Good morning.
Whitewater’s Wednesday will be a sunny day, with a high of fifty-nine. Not a bad Wednesday, at all.
I’ll have a political recap later today of Whitewater’s elections, for Common Council, for the Whitewater Schools referendum, and a post about county election websites from across the area. However you voted, don’t you feel better today, for having voted? I know I do. The day after an election should, fundamentally, always feel better.
In the city today, there will be a meeting of the Landmarks Commission at 5 PM.
Why did the dodo become extinct? Perhaps their demise was more the result of nature than human predation:
An extended drought that struck Mauritius about 4200 years ago turned one of the island’s few sources of fresh water into a muddy death trap for dodos, giant tortoises, and other wildlife, a new study suggests. The excavations have yielded the fossils of small creatures–including insects, bats, and snails–as well as the pollen and seeds of plants that lived in the area, giving scientists a much more comprehensive look at the dodo’s ecosystem.

(Saved entries)
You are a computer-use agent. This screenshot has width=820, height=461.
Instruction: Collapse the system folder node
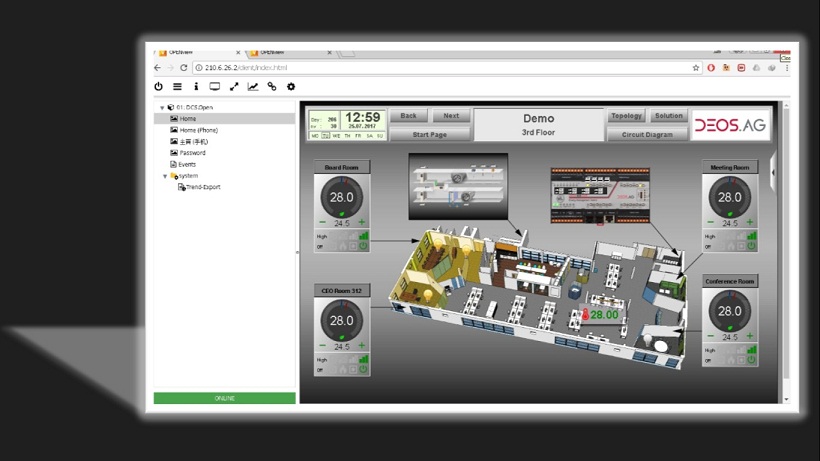(166, 176)
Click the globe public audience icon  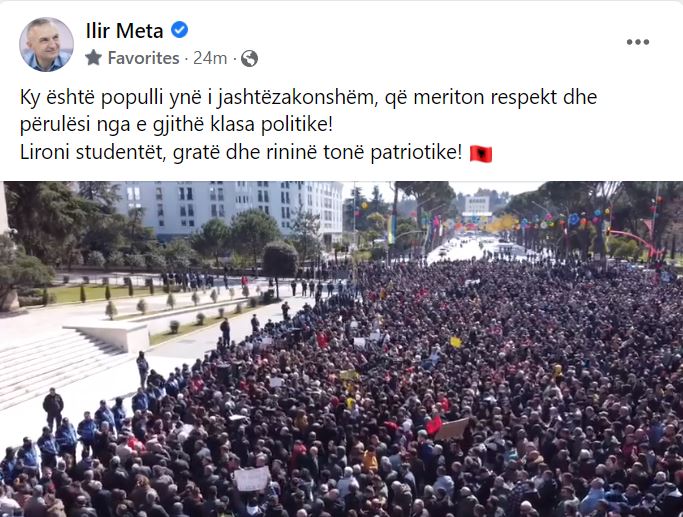pyautogui.click(x=249, y=58)
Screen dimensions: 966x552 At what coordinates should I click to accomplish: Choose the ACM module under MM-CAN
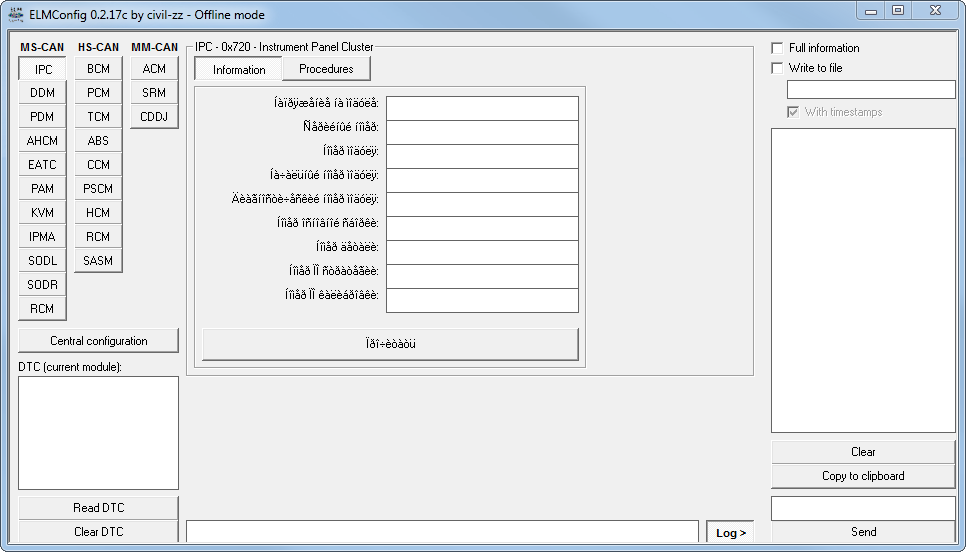pos(154,69)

▸ Work instructions: Rewrite the text from "In the city" up to and including "the dodo’s ecosystem.", changing "drought" to "dry spell".

▸ Your response:
In the city today, there will be a meeting of the Landmarks Commission at 5 PM.
Why did the dodo become extinct? Perhaps their demise was more the result of nature than human predation:
An extended dry spell that struck Mauritius about 4200 years ago turned one of the island’s few sources of fresh water into a muddy death trap for dodos, giant tortoises, and other wildlife, a new study suggests. The excavations have yielded the fossils of small creatures–including insects, bats, and snails–as well as the pollen and seeds of plants that lived in the area, giving scientists a much more comprehensive look at the dodo’s ecosystem.